Exercise instructions :: What are the lines from the one with "The height and" through the end of the records below, written out exactly and without the pictures?

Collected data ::
Content starts

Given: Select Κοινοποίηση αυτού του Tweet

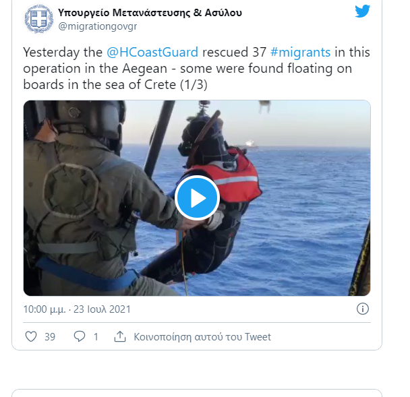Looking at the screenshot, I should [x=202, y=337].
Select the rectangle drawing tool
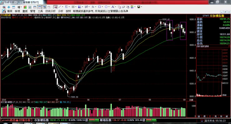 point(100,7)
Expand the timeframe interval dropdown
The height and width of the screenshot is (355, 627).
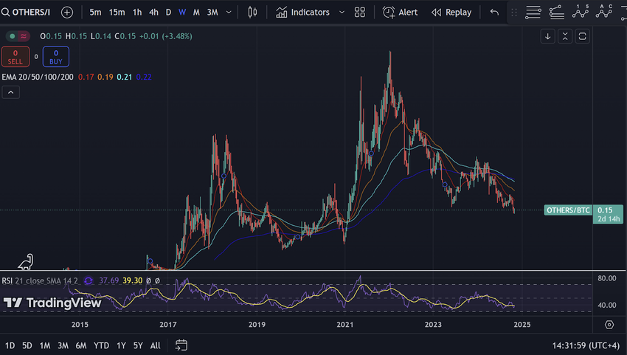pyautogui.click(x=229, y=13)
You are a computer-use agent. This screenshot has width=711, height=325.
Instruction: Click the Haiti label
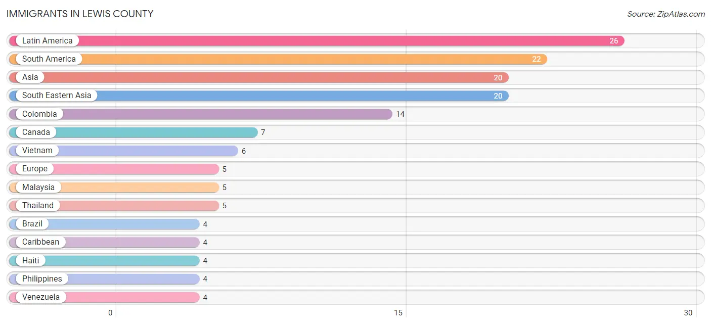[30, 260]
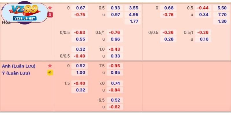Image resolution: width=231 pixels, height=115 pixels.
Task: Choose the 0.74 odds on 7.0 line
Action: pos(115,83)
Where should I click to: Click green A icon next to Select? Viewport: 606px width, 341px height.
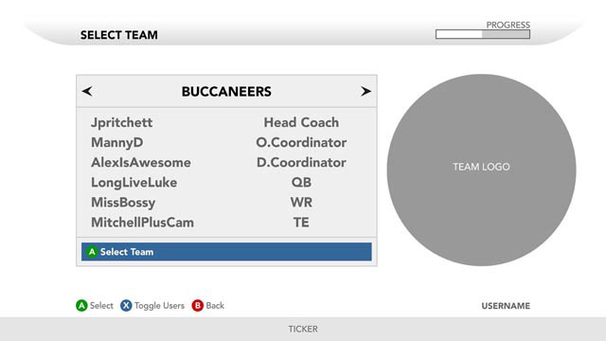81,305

Content ends

Result for this task ::
The height and width of the screenshot is (355, 627).
pyautogui.click(x=229, y=13)
You are a computer-use agent. This screenshot has width=711, height=325.
Instruction: Click the Haiti label
[30, 260]
Image resolution: width=231 pixels, height=115 pixels.
Task: Choose the 0.74 odds on 7.0 line
Action: pos(115,83)
Where should I click to: Click green A icon next to Select? Viewport: 606px width, 341px height.
81,305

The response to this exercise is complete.